TASK MATERIAL:
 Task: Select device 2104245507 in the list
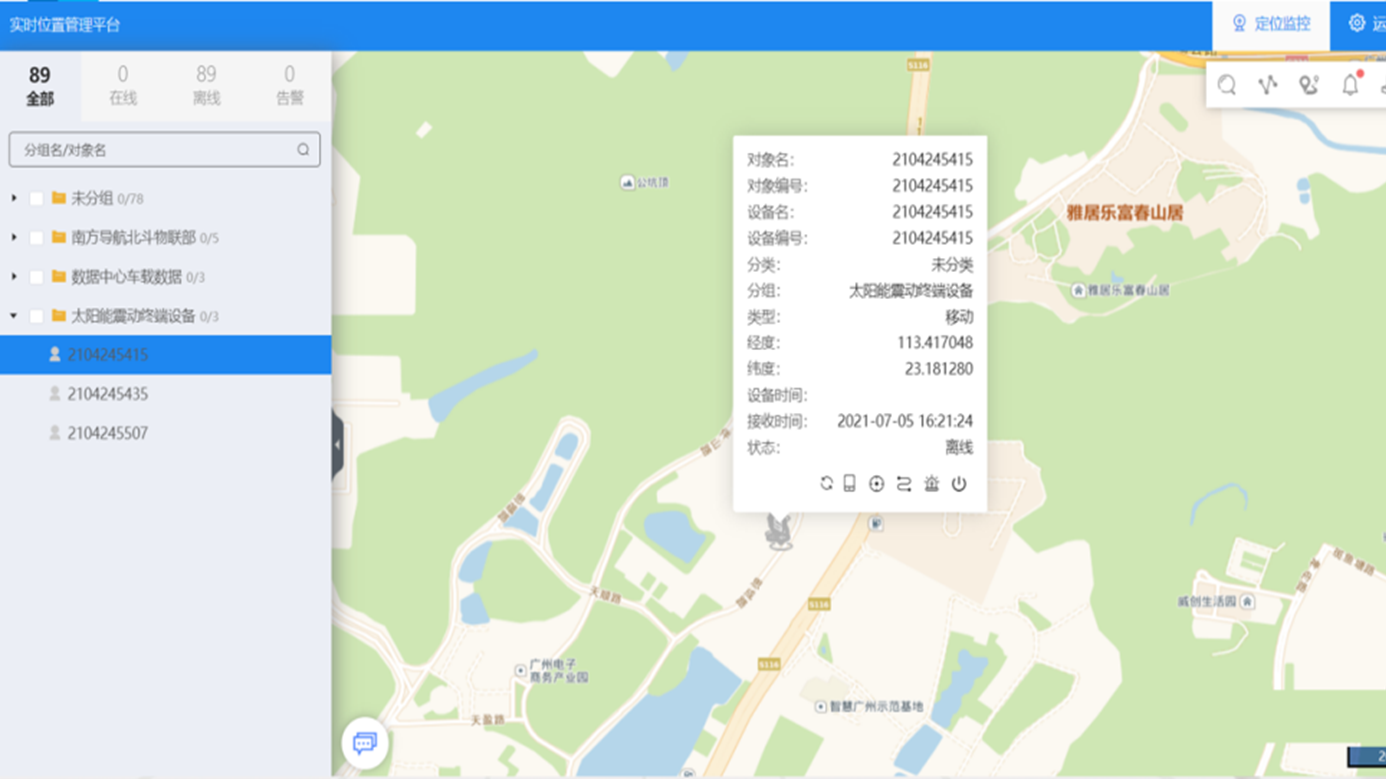[x=108, y=433]
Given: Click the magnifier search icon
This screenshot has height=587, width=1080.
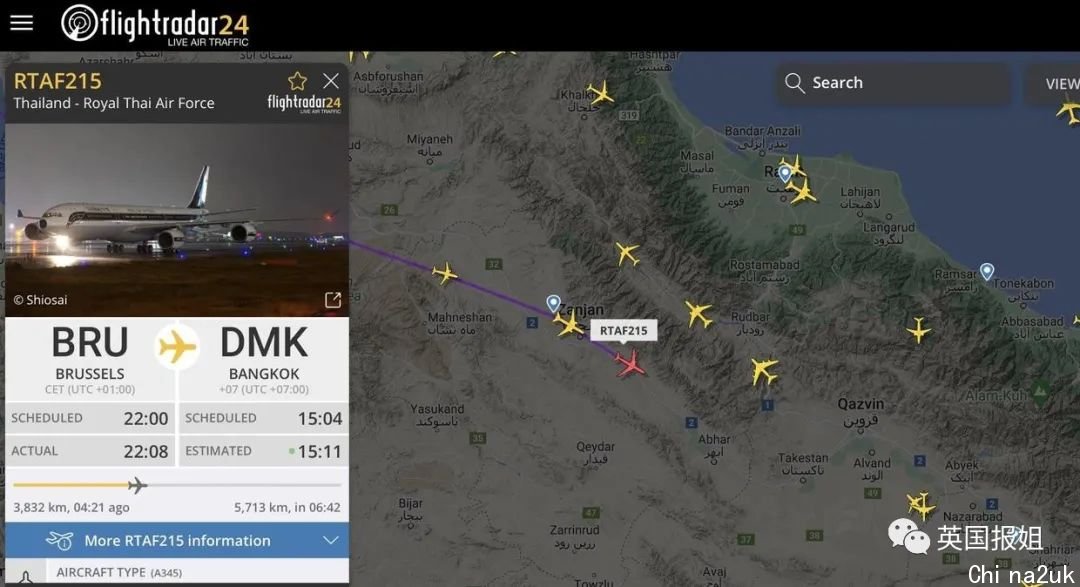Looking at the screenshot, I should click(x=794, y=83).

HOW TO COMPLETE THIS TASK: A faithful copy is needed of the lines from the one containing "Given: Click the magnifier search icon" through the last line of the data above, with pictures left out.

ANSWER SECTION:
Given: Click the magnifier search icon
This screenshot has height=587, width=1080.
Looking at the screenshot, I should click(x=794, y=83).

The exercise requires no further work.